Liszt wrote the set of ten pieces for piano that make up his Harmonies Poétiques et Religieuses between 1847 and 1852. Bénédiction de Dieu dans la Solitude, the third piece of the set, has been praised as one of Liszt’s finest works for piano, and commentators hear in its luminous vast calm the same spirit that permeates the slow movements of Beethoven’s late quartets. A shimmering right hand underlines the left hand melody, the whole based upon a Lamartine sentiment of a serenity and peace from God that surpasses understanding. A grand eroticism infiltrates virtually every page from Ohlsson, especially its Andante middle section of tender contemplation, leading to the da capo, in which Liszt gathers all motives together. The massive Funerailles observes the death of Chopin (1849) and the tragic fate of Hungary after the 1848 Revolution. Taking Chopin’s “Heroic” Polonaise as his emotional model, Liszt weaves a grand tribute to the spirit of patriot ardor. The Canadian pianist and teacher Philip Thomson calls Funerailles, “Dark, poignant, defiant, and tragic, just as the events were that inspired it. More powerful or heartfelt funeral music than this has not been penned.” Ohlsson exerts a potent dolor upon this melancholy opus whose emotive power quite sweeps us away in a lament of blistering energy.
Nuages gris, composed in 1881, remains one of the best-known of Liszt’s late works. This somber, even disturbing study of “Gray Clouds,” quite free harmonically and bare emotionally, anticipates much of Debussy and Schoenberg at once, both of whom sought a similar freedom of tonality and expression: the pianist’s hands seem to inhabit different tonal worlds altogether. Ohlsson then provides us a rare miniature from Liszt, his second of Four Little Piano Pieces (c. 1864) dedicated to Baroness Olga von Meyendorff. The compressed masterwork might be a nocturne, but its shifts of color and agogics make it an etude of subtle character, ingeniously wending through harmonic labyrinths to settle in the A-flat it claims as a home key.

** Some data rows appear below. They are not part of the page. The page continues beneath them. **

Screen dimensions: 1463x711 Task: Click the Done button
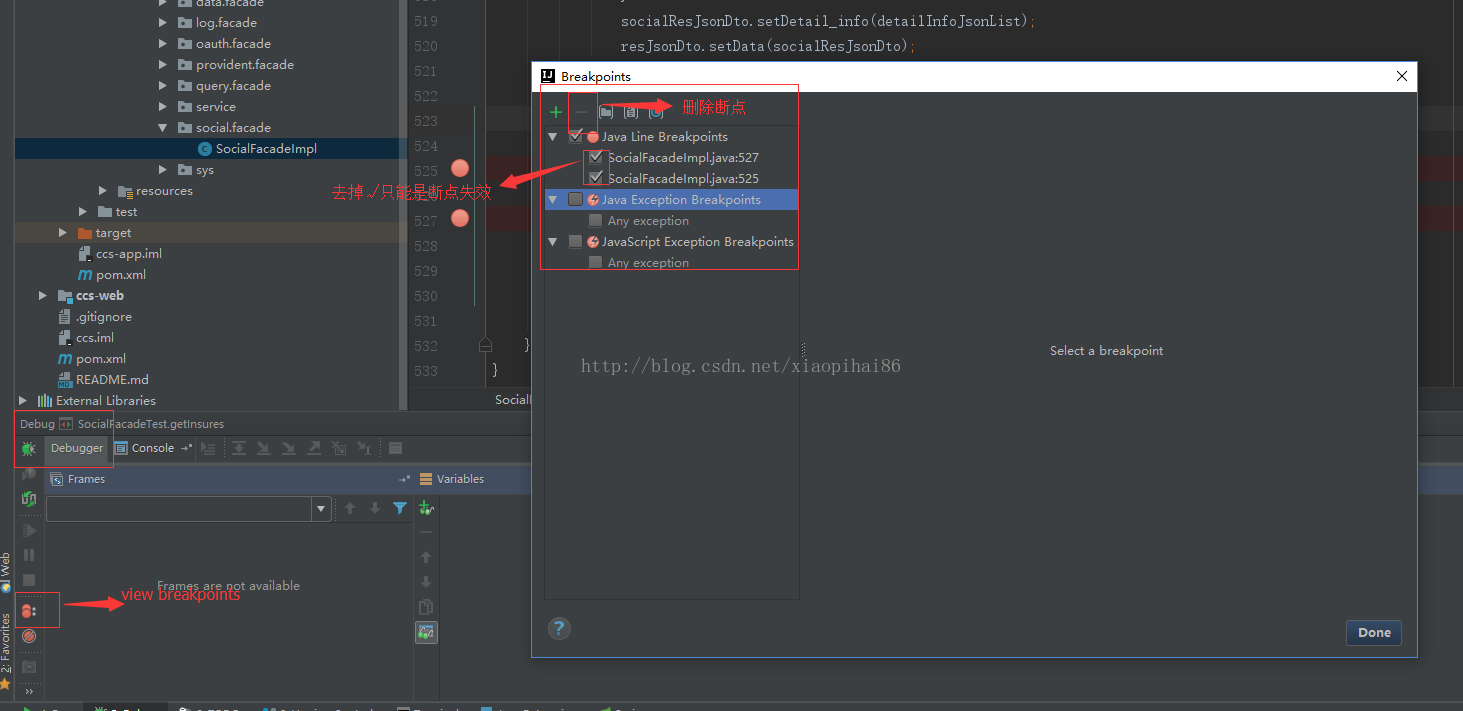1373,632

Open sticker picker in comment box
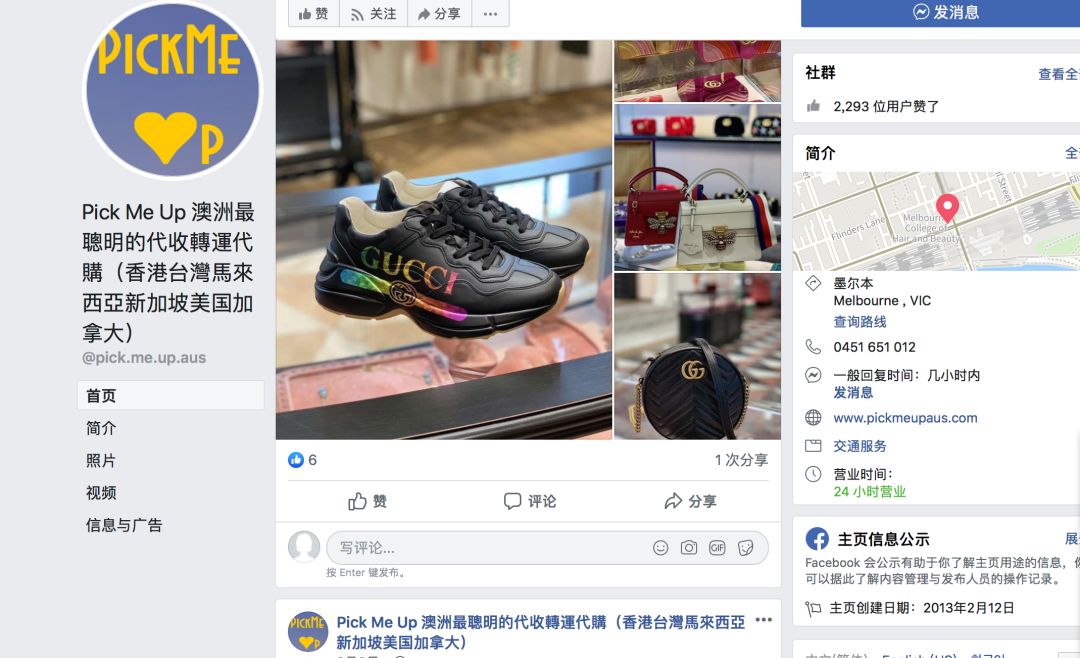coord(745,548)
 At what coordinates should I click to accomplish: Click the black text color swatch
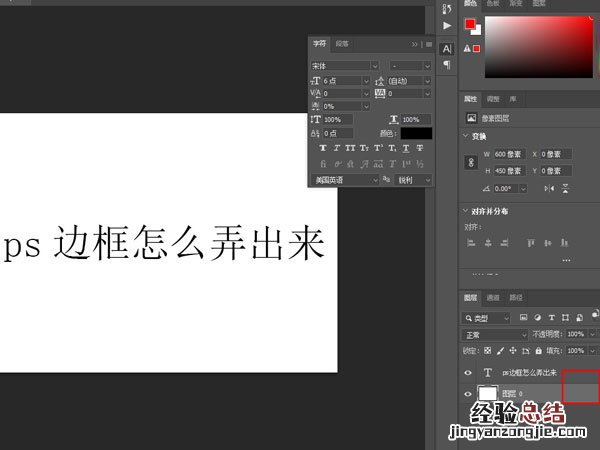(416, 133)
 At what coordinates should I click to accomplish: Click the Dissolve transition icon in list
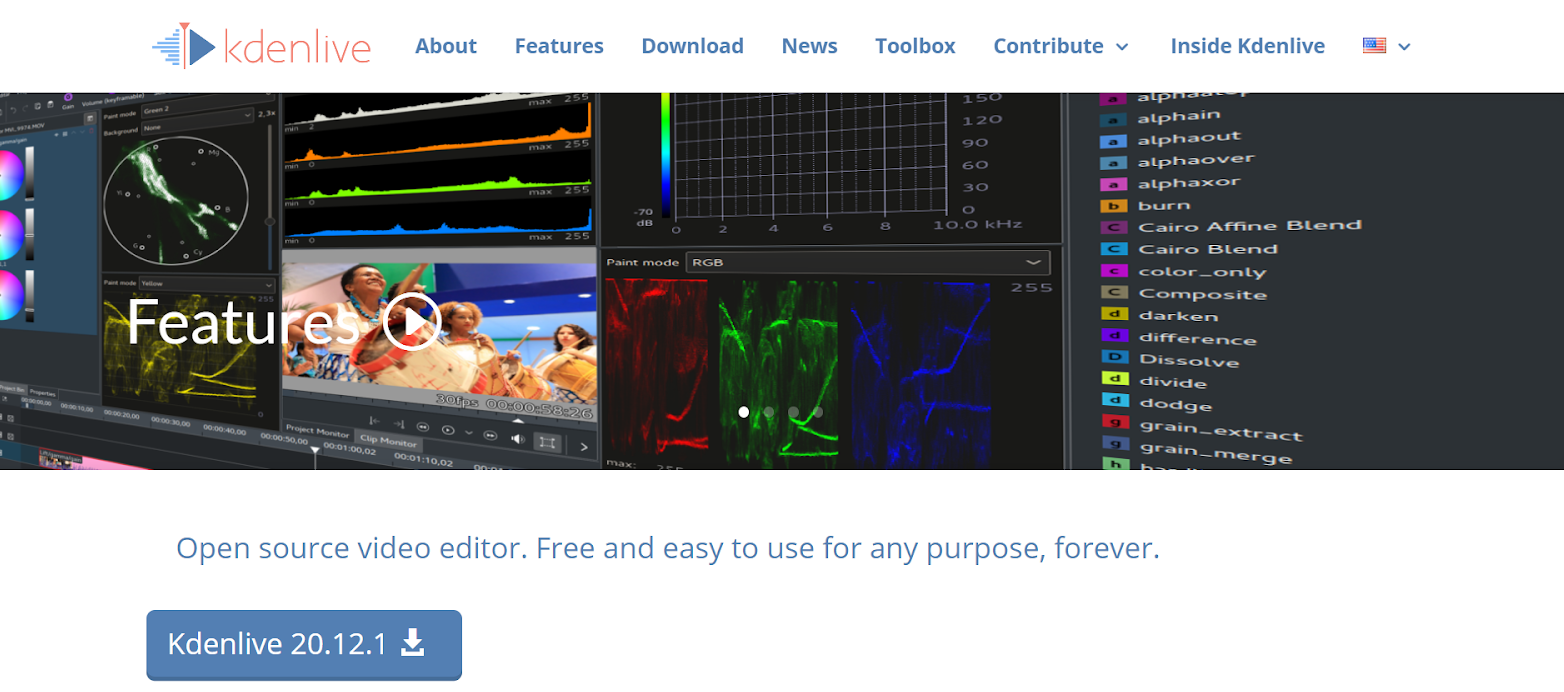coord(1113,359)
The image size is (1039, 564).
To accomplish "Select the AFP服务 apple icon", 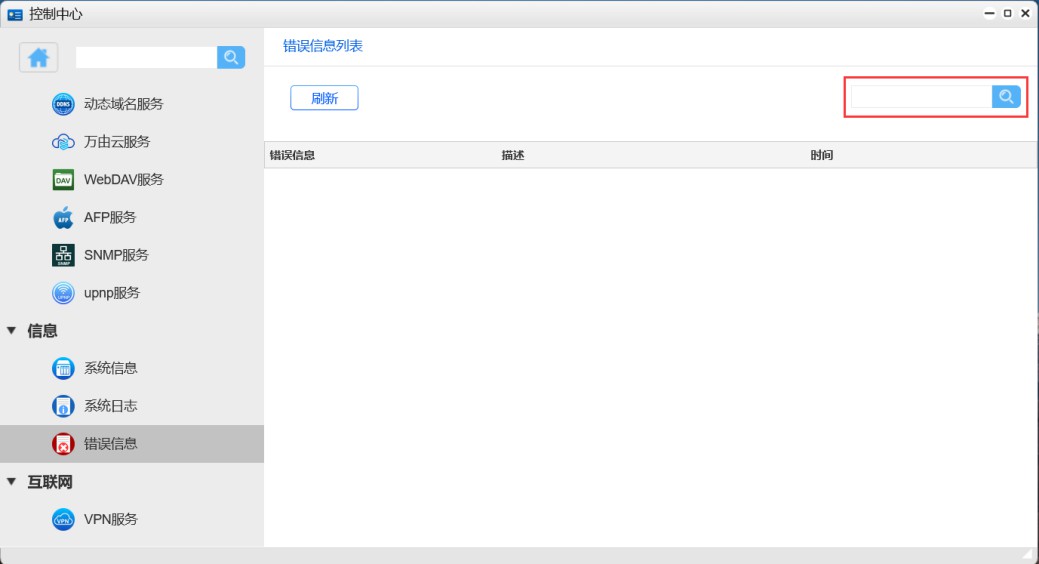I will click(x=63, y=217).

Liszt actually wrote four Mephisto Waltzes, but by far the best-known is the first, written for Carl Tausig — whom Liszt much admired, calling him “the infallible, with fingers of steel” — completed in 1861 as one of two episodes for orchestra based on Nikolaus Lenau’s lyric poem Faust. This “episode,” the Dance in the Village Inn, after Lenau, literally tunes Mephisto’s fiddle a la Paganini before Mephisto and Faust enter upon a series of suggestive and seductive engagements with the ladies at the inn. Ohlsson, here much in the tradition of Horowitz and Cziffra, exploits the driving bravura power of the writing, unabashedly enjoying its status as a pianistic tour de force.